[Saved data entries]
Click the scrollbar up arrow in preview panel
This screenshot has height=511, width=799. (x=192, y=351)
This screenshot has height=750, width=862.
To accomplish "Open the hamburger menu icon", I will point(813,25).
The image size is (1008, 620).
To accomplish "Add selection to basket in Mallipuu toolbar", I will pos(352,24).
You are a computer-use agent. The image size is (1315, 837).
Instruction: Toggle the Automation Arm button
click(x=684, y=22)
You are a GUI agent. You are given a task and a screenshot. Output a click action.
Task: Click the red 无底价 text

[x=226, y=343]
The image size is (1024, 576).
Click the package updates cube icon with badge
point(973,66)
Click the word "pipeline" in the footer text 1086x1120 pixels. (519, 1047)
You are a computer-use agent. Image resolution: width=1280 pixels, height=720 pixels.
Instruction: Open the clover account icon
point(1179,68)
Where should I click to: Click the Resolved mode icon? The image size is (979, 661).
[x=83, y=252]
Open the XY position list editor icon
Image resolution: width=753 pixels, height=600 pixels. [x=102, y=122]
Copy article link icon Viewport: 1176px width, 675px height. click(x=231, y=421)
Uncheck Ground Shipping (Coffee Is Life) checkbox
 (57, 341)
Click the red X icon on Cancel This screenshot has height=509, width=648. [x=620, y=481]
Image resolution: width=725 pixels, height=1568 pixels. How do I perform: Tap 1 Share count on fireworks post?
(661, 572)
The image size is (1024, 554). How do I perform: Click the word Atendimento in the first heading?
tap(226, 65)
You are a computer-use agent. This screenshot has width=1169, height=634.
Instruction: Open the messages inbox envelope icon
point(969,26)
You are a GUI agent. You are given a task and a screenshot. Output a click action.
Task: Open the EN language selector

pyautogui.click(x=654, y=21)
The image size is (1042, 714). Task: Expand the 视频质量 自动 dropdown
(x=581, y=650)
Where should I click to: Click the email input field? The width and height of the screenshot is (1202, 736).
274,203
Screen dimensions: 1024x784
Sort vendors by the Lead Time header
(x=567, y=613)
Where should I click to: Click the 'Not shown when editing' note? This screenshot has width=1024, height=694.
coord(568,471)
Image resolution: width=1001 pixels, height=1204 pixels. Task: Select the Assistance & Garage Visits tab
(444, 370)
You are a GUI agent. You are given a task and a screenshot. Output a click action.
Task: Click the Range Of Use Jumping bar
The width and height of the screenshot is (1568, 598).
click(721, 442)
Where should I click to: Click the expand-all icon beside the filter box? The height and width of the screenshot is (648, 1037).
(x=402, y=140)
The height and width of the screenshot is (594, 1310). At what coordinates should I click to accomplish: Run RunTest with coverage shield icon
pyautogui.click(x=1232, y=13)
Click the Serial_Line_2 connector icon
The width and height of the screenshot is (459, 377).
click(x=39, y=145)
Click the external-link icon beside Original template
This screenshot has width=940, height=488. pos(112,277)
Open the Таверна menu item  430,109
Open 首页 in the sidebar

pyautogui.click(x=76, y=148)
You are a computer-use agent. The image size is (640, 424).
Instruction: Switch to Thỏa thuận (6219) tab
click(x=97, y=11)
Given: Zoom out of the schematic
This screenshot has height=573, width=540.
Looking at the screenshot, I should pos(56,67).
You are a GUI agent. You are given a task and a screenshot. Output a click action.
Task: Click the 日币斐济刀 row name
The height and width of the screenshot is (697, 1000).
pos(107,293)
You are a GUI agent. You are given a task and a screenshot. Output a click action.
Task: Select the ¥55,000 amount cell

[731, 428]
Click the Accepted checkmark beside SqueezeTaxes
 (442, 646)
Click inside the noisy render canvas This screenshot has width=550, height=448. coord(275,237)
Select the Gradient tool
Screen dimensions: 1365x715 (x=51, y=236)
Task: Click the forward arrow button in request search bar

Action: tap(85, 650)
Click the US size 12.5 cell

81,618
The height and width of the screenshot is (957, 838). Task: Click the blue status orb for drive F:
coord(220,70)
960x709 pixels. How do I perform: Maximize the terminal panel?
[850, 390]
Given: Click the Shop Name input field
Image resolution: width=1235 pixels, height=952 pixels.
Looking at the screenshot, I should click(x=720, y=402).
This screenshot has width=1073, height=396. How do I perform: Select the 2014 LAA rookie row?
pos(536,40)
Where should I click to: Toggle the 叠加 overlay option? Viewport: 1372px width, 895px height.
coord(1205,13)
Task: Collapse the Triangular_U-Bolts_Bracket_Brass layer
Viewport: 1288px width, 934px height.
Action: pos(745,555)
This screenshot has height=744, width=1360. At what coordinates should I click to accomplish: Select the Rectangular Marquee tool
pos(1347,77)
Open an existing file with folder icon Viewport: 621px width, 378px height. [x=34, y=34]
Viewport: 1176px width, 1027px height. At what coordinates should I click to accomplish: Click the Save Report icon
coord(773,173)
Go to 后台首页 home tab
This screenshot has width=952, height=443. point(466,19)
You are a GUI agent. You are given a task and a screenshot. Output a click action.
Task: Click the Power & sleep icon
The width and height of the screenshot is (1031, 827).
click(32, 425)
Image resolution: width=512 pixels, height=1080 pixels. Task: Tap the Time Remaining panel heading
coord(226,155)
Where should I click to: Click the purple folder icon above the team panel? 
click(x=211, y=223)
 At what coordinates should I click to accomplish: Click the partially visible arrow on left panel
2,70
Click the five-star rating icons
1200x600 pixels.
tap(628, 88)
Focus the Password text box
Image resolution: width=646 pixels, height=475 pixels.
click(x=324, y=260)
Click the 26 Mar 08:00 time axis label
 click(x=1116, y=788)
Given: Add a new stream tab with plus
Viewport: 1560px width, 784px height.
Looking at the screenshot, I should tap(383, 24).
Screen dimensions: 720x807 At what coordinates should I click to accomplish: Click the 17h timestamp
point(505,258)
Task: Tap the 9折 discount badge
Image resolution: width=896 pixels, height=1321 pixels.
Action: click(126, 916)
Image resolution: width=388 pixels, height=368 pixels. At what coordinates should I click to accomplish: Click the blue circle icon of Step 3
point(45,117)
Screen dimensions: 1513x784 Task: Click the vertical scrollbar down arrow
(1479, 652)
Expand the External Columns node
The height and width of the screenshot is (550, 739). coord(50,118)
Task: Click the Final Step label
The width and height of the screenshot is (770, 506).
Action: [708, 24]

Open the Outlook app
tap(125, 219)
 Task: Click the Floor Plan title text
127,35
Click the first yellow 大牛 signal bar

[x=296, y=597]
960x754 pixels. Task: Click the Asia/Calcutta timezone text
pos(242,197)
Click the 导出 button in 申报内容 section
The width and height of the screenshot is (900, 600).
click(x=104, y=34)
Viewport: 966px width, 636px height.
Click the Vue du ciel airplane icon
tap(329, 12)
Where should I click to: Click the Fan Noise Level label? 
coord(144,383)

→ **WORK INSTRUCTIONS**: Exact repetition of every record is required.

→ **TASK RESPONSE**:
Click the scrollbar up arrow in preview panel
This screenshot has height=511, width=799. (x=192, y=351)
This screenshot has height=750, width=862.
To accomplish "Open the hamburger menu icon", I will point(813,25).
The image size is (1008, 620).
To accomplish "Add selection to basket in Mallipuu toolbar", I will pos(352,24).
You are a computer-use agent. The image size is (1315, 837).
Instruction: Toggle the Automation Arm button
click(x=684, y=22)
You are a GUI agent. You are given a task and a screenshot. Output a click action.
Task: Click the red 无底价 text

[x=226, y=343]
The image size is (1024, 576).
Click the package updates cube icon with badge
point(973,66)
Click the word "pipeline" in the footer text 1086x1120 pixels. (519, 1047)
You are a computer-use agent. Image resolution: width=1280 pixels, height=720 pixels.
Instruction: Open the clover account icon
point(1179,68)
Where should I click to: Click the Resolved mode icon? The image size is (979, 661).
[x=83, y=252]
Open the XY position list editor icon
Image resolution: width=753 pixels, height=600 pixels. [x=102, y=122]
Copy article link icon Viewport: 1176px width, 675px height. click(x=231, y=421)
Uncheck Ground Shipping (Coffee Is Life) checkbox
 (57, 341)
Click the red X icon on Cancel This screenshot has height=509, width=648. [x=620, y=481]
Image resolution: width=725 pixels, height=1568 pixels. How do I perform: Tap 1 Share count on fireworks post?
(661, 572)
The image size is (1024, 554). How do I perform: Click the word Atendimento in the first heading?
tap(226, 65)
You are a computer-use agent. This screenshot has width=1169, height=634.
Instruction: Open the messages inbox envelope icon
point(969,26)
You are a GUI agent. You are given a task and a screenshot. Output a click action.
Task: Open the EN language selector

pyautogui.click(x=654, y=21)
The image size is (1042, 714). Task: Expand the 视频质量 自动 dropdown
(x=581, y=650)
Where should I click to: Click the email input field? The width and height of the screenshot is (1202, 736).
274,203
Screen dimensions: 1024x784
Sort vendors by the Lead Time header
(x=567, y=613)
Where should I click to: Click the 'Not shown when editing' note? This screenshot has width=1024, height=694.
coord(568,471)
Image resolution: width=1001 pixels, height=1204 pixels. Task: Select the Assistance & Garage Visits tab
(444, 370)
You are a GUI agent. You are given a task and a screenshot. Output a click action.
Task: Click the Range Of Use Jumping bar
The width and height of the screenshot is (1568, 598).
click(721, 442)
Where should I click to: Click the expand-all icon beside the filter box? The height and width of the screenshot is (648, 1037).
(x=402, y=140)
The height and width of the screenshot is (594, 1310). At what coordinates should I click to accomplish: Run RunTest with coverage shield icon
pyautogui.click(x=1232, y=13)
Click the Serial_Line_2 connector icon
The width and height of the screenshot is (459, 377).
click(x=39, y=145)
Click the external-link icon beside Original template
This screenshot has width=940, height=488. pos(112,277)
Open the Таверна menu item  430,109
Open 首页 in the sidebar

pyautogui.click(x=76, y=148)
You are a computer-use agent. The image size is (640, 424).
Instruction: Switch to Thỏa thuận (6219) tab
click(x=97, y=11)
Given: Zoom out of the schematic
This screenshot has height=573, width=540.
Looking at the screenshot, I should pos(56,67).
You are a GUI agent. You are given a task and a screenshot. Output a click action.
Task: Click the 日币斐济刀 row name
The height and width of the screenshot is (697, 1000).
pos(107,293)
You are a GUI agent. You are given a task and a screenshot. Output a click action.
Task: Select the ¥55,000 amount cell

[731, 428]
Click the Accepted checkmark beside SqueezeTaxes
 (442, 646)
Click inside the noisy render canvas This screenshot has width=550, height=448. coord(275,237)
Select the Gradient tool
Screen dimensions: 1365x715 (x=51, y=236)
Task: Click the forward arrow button in request search bar

Action: tap(85, 650)
Click the US size 12.5 cell

81,618
The height and width of the screenshot is (957, 838). Task: Click the blue status orb for drive F:
coord(220,70)
960x709 pixels. How do I perform: Maximize the terminal panel?
[850, 390]
Given: Click the Shop Name input field
Image resolution: width=1235 pixels, height=952 pixels.
Looking at the screenshot, I should click(x=720, y=402).
This screenshot has width=1073, height=396. How do I perform: Select the 2014 LAA rookie row?
pos(536,40)
Where should I click to: Toggle the 叠加 overlay option? Viewport: 1372px width, 895px height.
coord(1205,13)
Task: Collapse the Triangular_U-Bolts_Bracket_Brass layer
Viewport: 1288px width, 934px height.
Action: pos(745,555)
This screenshot has height=744, width=1360. At what coordinates should I click to accomplish: Select the Rectangular Marquee tool
pos(1347,77)
Open an existing file with folder icon Viewport: 621px width, 378px height. [x=34, y=34]
Viewport: 1176px width, 1027px height. At what coordinates should I click to accomplish: Click the Save Report icon
coord(773,173)
Go to 后台首页 home tab
This screenshot has width=952, height=443. point(466,19)
You are a GUI agent. You are given a task and a screenshot. Output a click action.
Task: Click the Power & sleep icon
The width and height of the screenshot is (1031, 827).
click(32, 425)
Image resolution: width=512 pixels, height=1080 pixels. Task: Tap the Time Remaining panel heading
coord(226,155)
Where should I click to: Click the purple folder icon above the team panel? 
click(x=211, y=223)
 At what coordinates should I click to accomplish: Click the partially visible arrow on left panel
2,70
Click the five-star rating icons
1200x600 pixels.
tap(628, 88)
Focus the Password text box
Image resolution: width=646 pixels, height=475 pixels.
click(x=324, y=260)
Click the 26 Mar 08:00 time axis label
 click(x=1116, y=788)
Given: Add a new stream tab with plus
Viewport: 1560px width, 784px height.
Looking at the screenshot, I should tap(383, 24).
Screen dimensions: 720x807 At what coordinates should I click to accomplish: Click the 17h timestamp
point(505,258)
Task: Tap the 9折 discount badge
Image resolution: width=896 pixels, height=1321 pixels.
Action: click(126, 916)
Image resolution: width=388 pixels, height=368 pixels. At what coordinates should I click to accomplish: Click the blue circle icon of Step 3
point(45,117)
Screen dimensions: 1513x784 Task: Click the vertical scrollbar down arrow
(1479, 652)
Expand the External Columns node
The height and width of the screenshot is (550, 739). coord(50,118)
Task: Click the Final Step label
The width and height of the screenshot is (770, 506).
Action: [708, 24]

Open the Outlook app
tap(125, 219)
 Task: Click the Floor Plan title text
127,35
Click the first yellow 大牛 signal bar

[x=296, y=597]
960x754 pixels. Task: Click the Asia/Calcutta timezone text
pos(242,197)
Click the 导出 button in 申报内容 section
The width and height of the screenshot is (900, 600).
click(x=104, y=34)
Viewport: 966px width, 636px height.
Click the Vue du ciel airplane icon
tap(329, 12)
Where should I click to: Click the Fan Noise Level label? 
coord(144,383)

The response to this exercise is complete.